=== Problem to solve ===
Examine the records below. Report how many of their lines contain the word "height", with no other content.
== Segment start ==
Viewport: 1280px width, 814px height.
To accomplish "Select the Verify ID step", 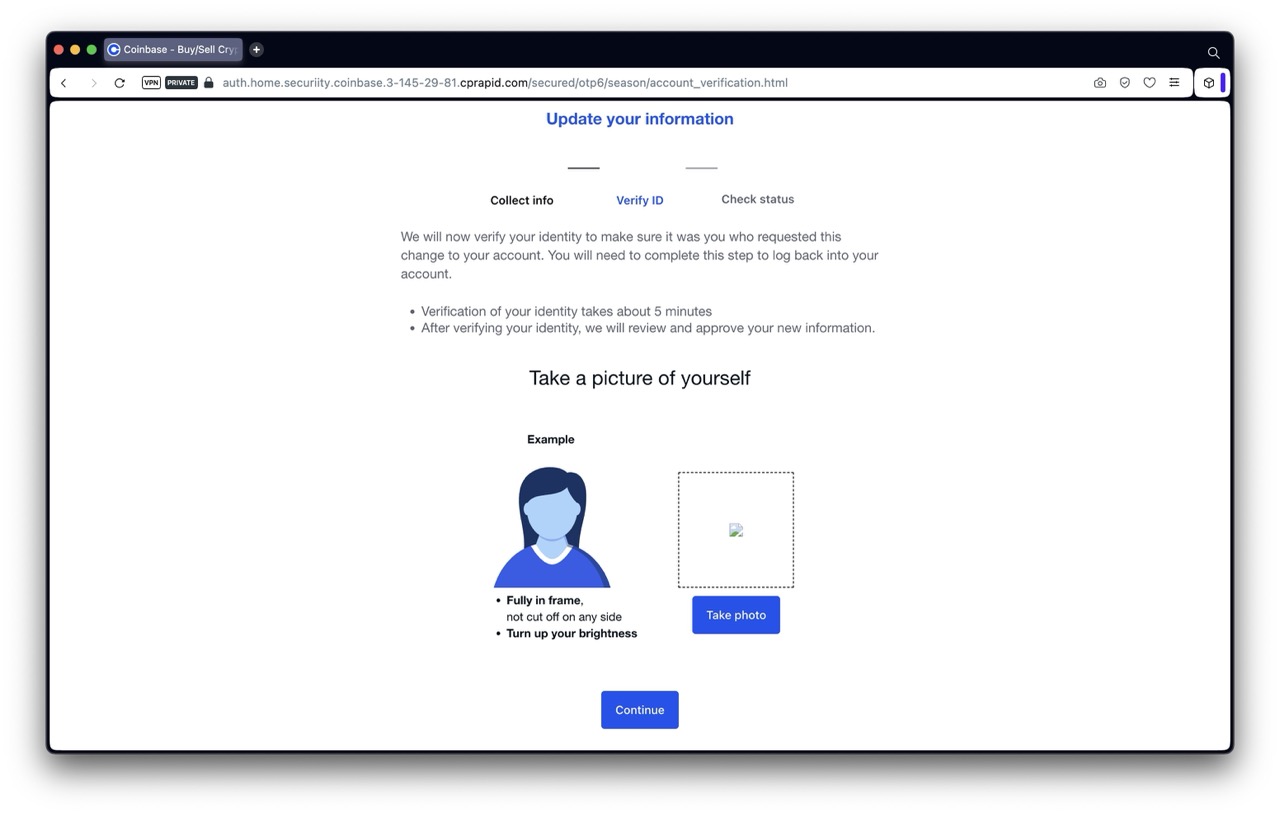I will coord(639,200).
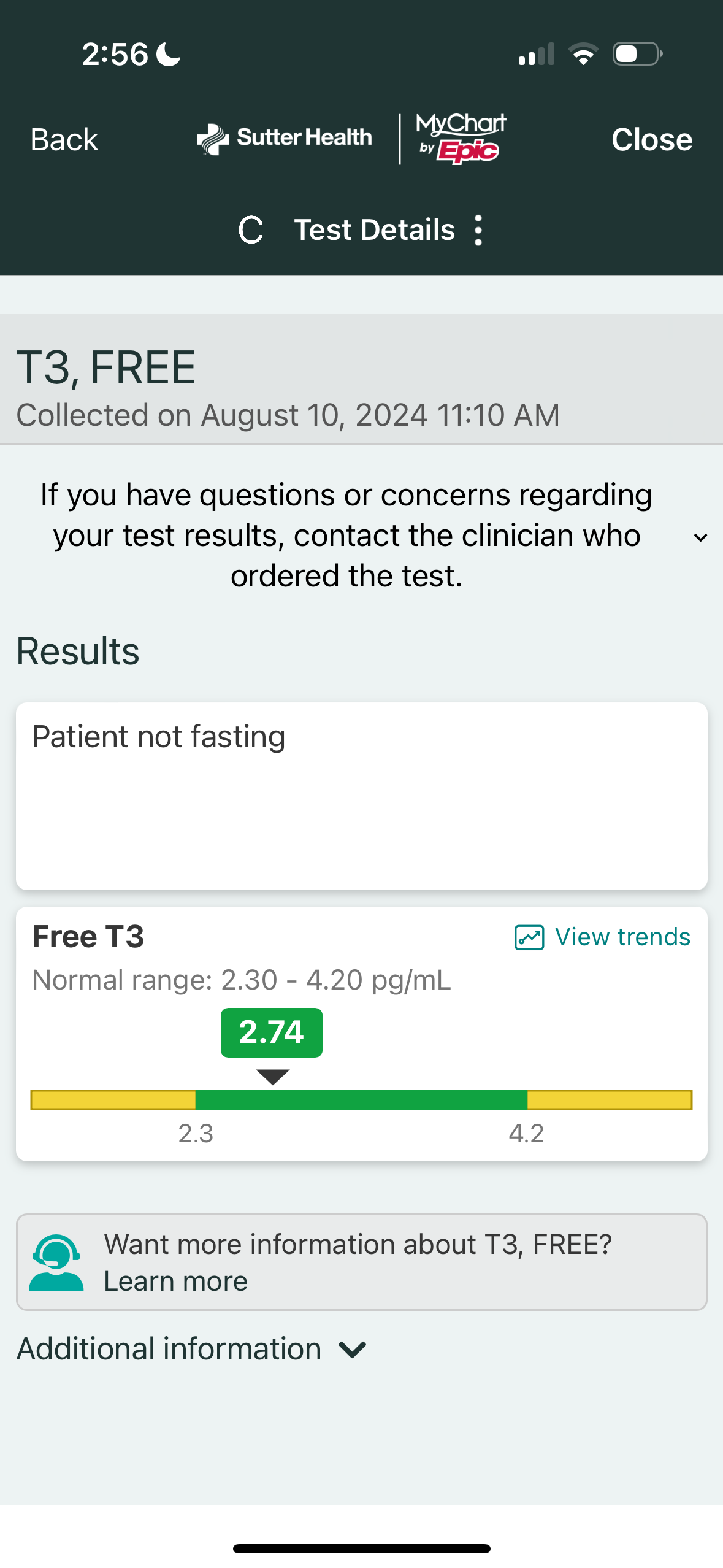Expand the Additional information section

353,1350
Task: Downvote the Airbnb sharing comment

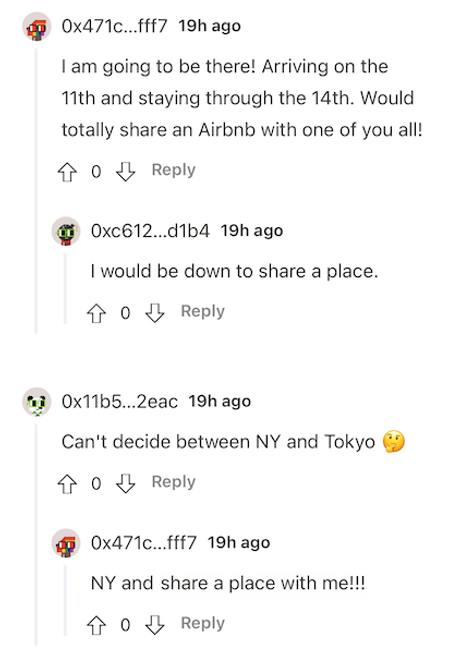Action: [125, 171]
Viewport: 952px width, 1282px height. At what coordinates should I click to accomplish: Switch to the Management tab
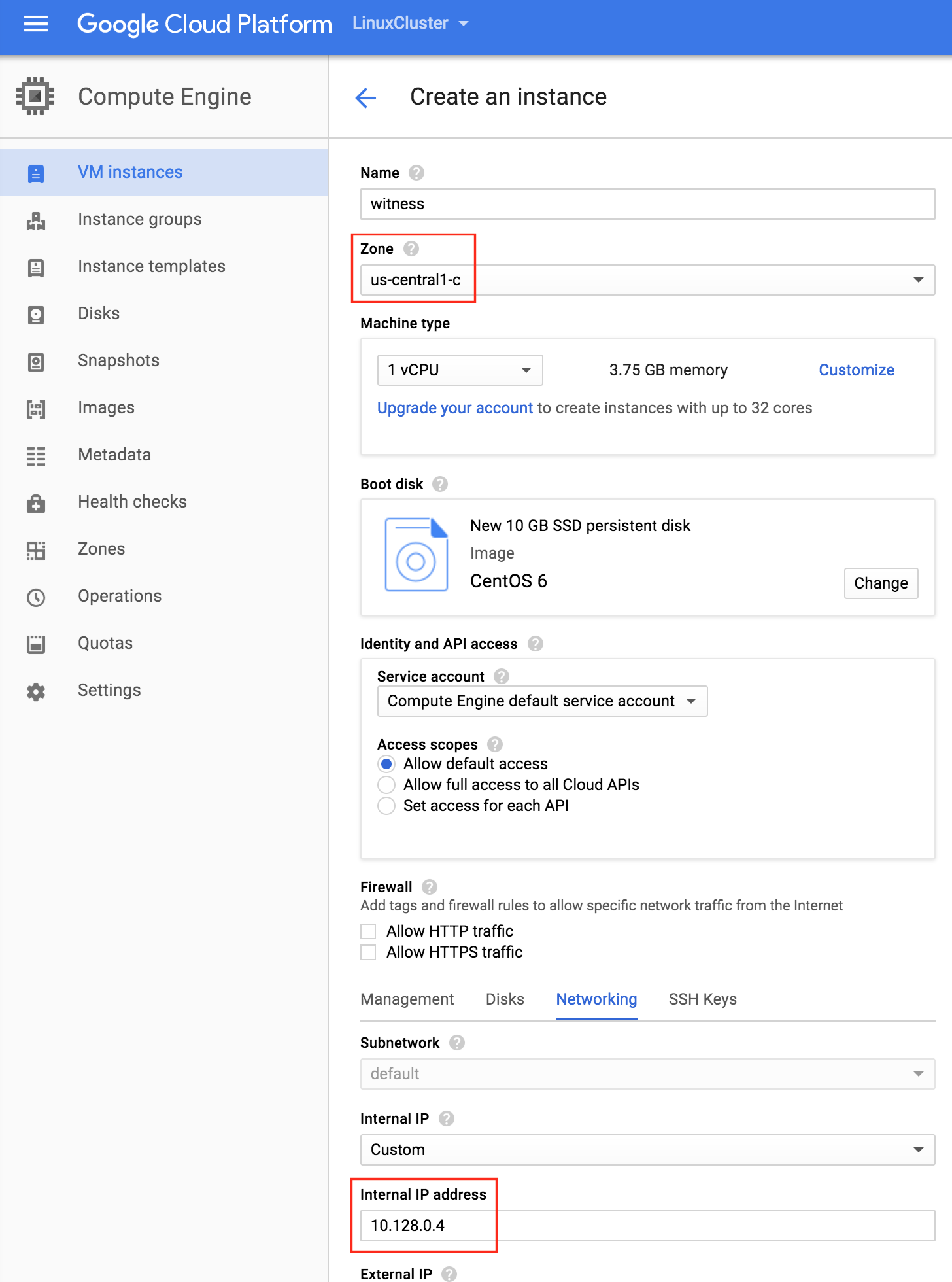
== Segment end ==
=== Expected answer ===
2